= Beginning of Section =
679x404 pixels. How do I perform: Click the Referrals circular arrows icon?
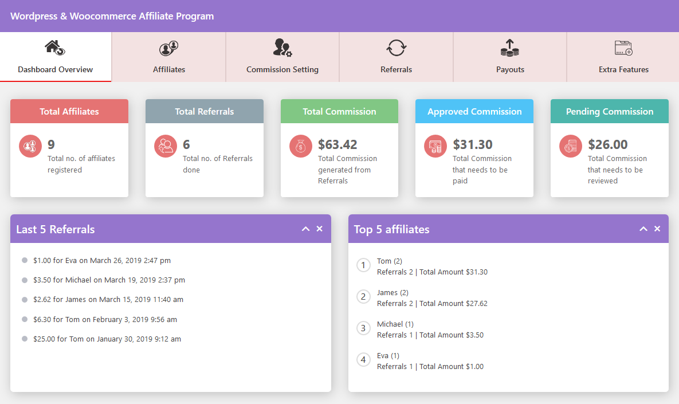(x=396, y=48)
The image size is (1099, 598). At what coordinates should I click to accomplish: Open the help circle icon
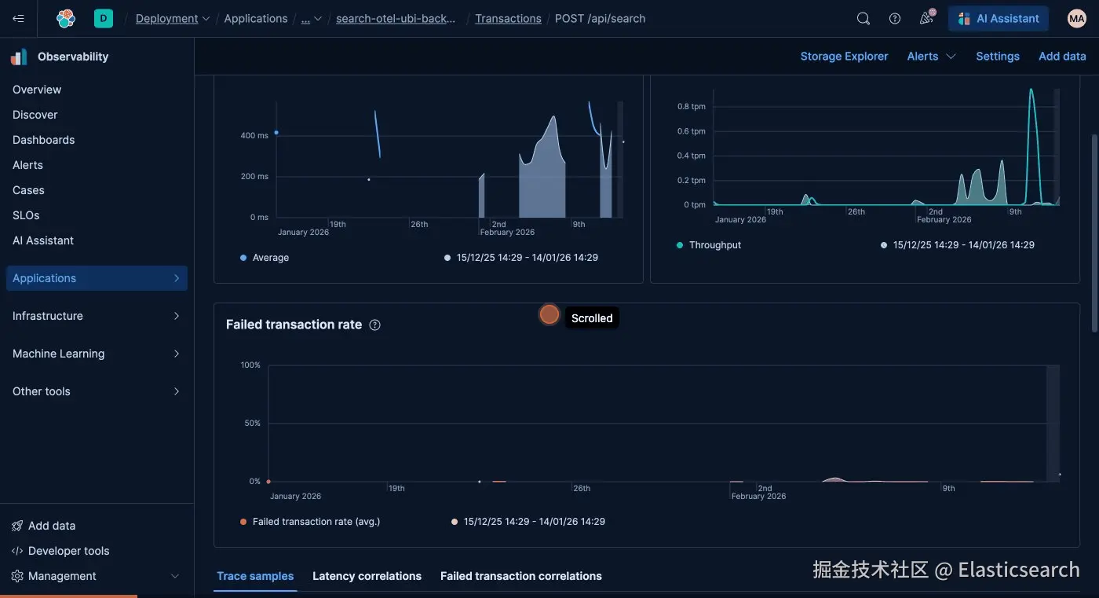click(x=895, y=19)
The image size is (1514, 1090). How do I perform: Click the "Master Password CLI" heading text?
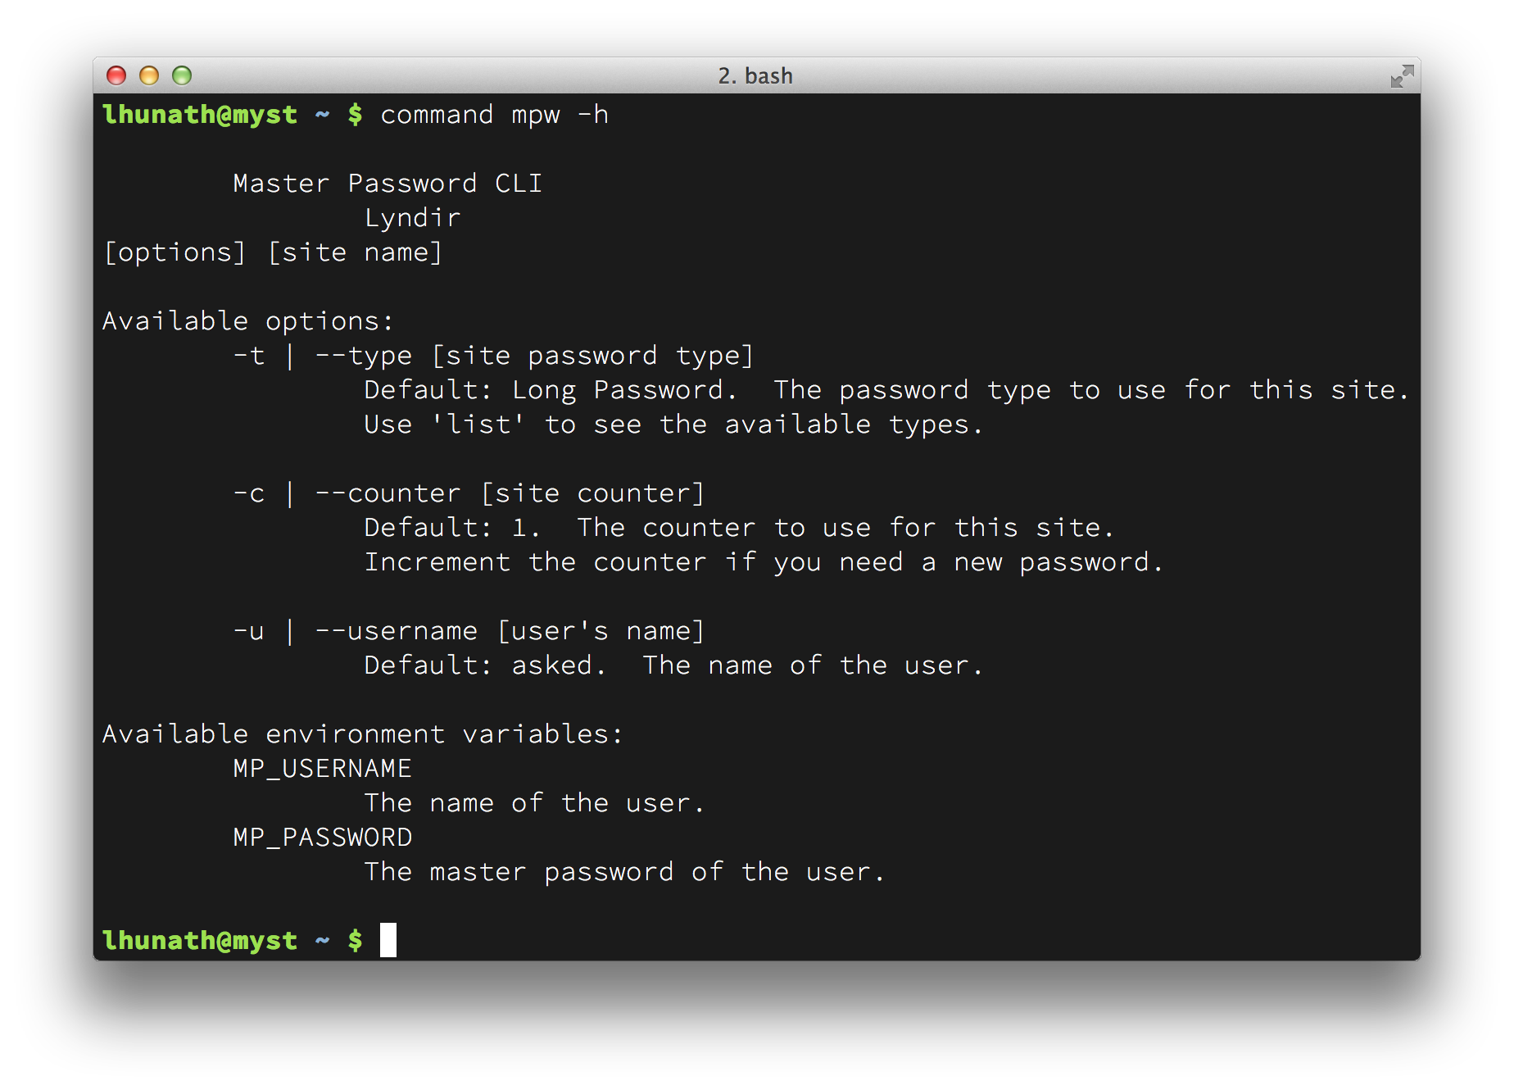coord(388,184)
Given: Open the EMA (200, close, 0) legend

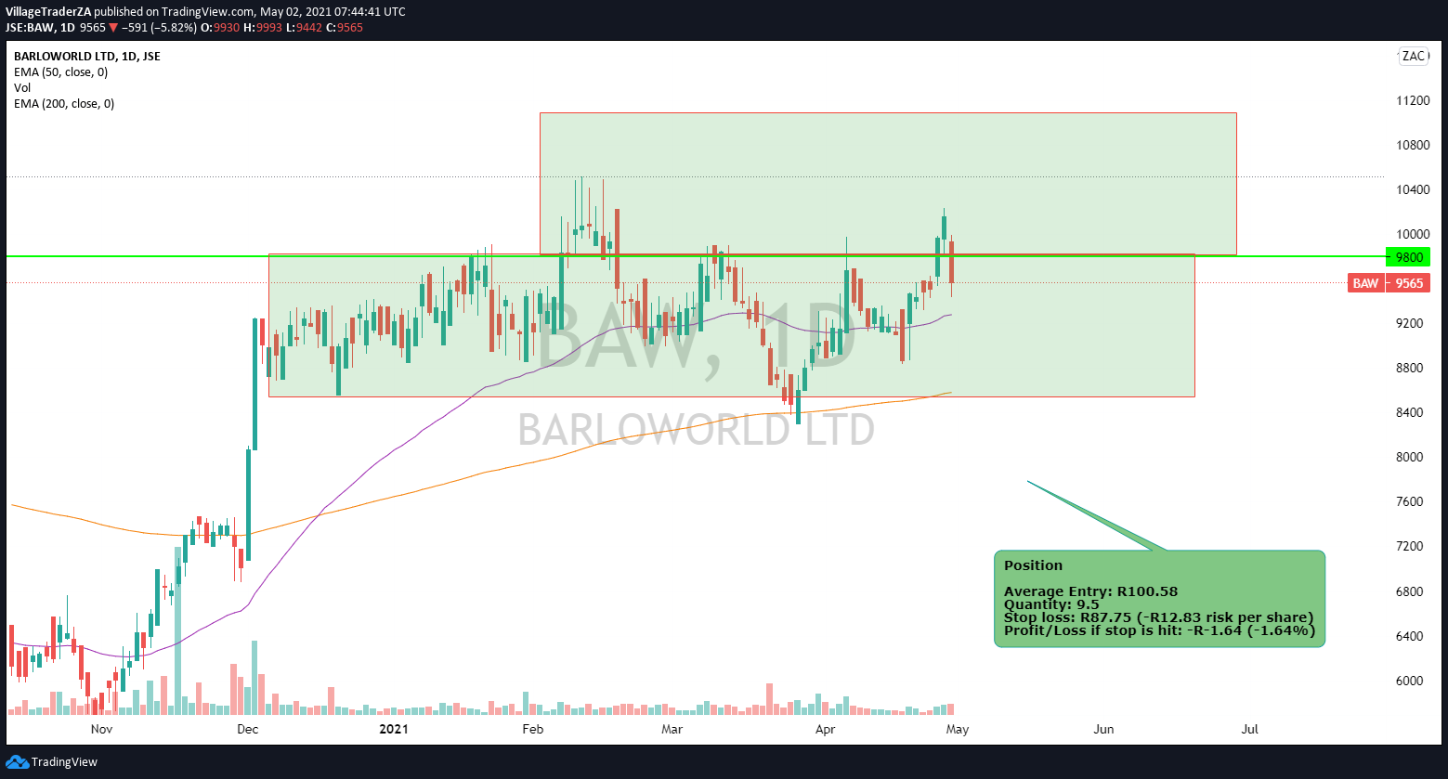Looking at the screenshot, I should [64, 104].
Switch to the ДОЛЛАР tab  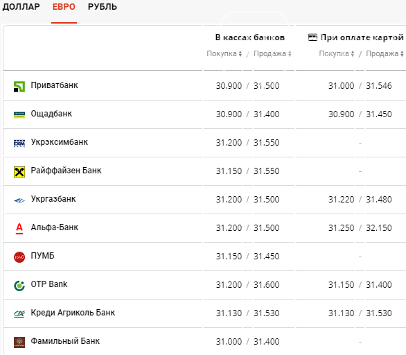coord(21,7)
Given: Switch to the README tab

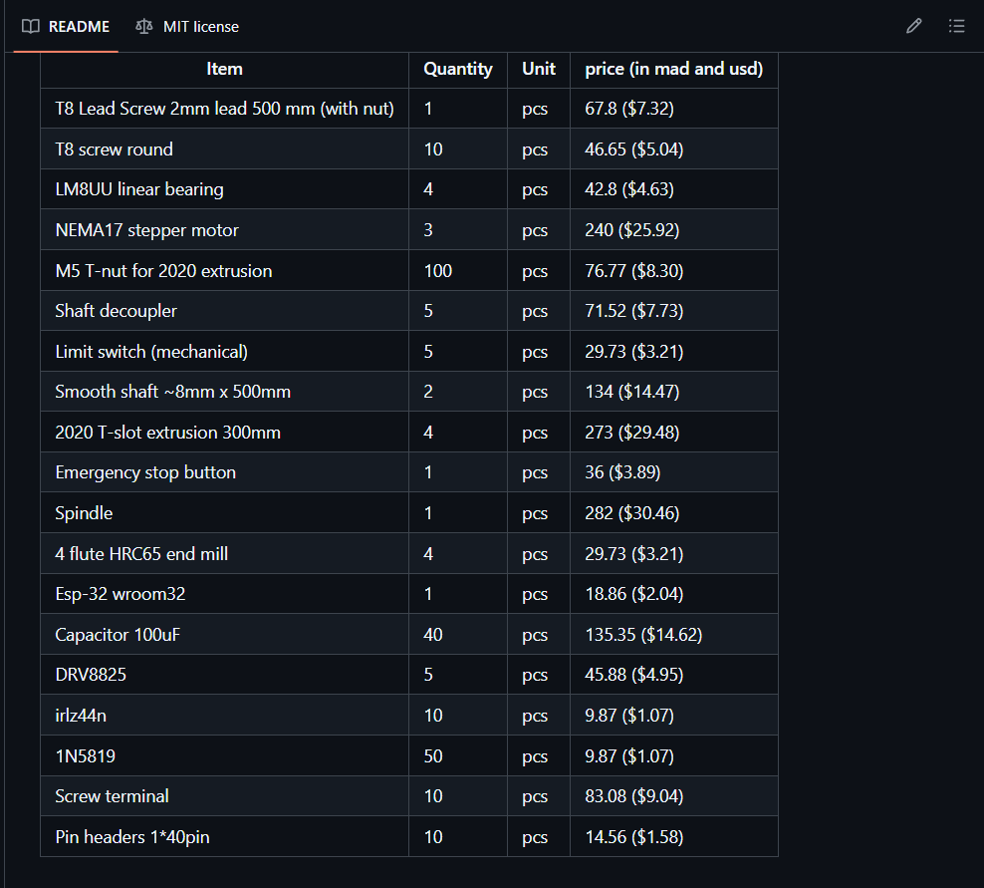Looking at the screenshot, I should [79, 26].
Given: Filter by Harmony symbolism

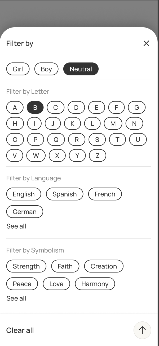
= End of Section =
● **Exercise prompt**:
Beginning with the line that holds "Given: Switch to the README tab", output each line to the end of the material above, exactly, omitting the pictures.

● **Solution**:
Given: Switch to the README tab

Looking at the screenshot, I should [79, 26].
Given: Filter by Harmony symbolism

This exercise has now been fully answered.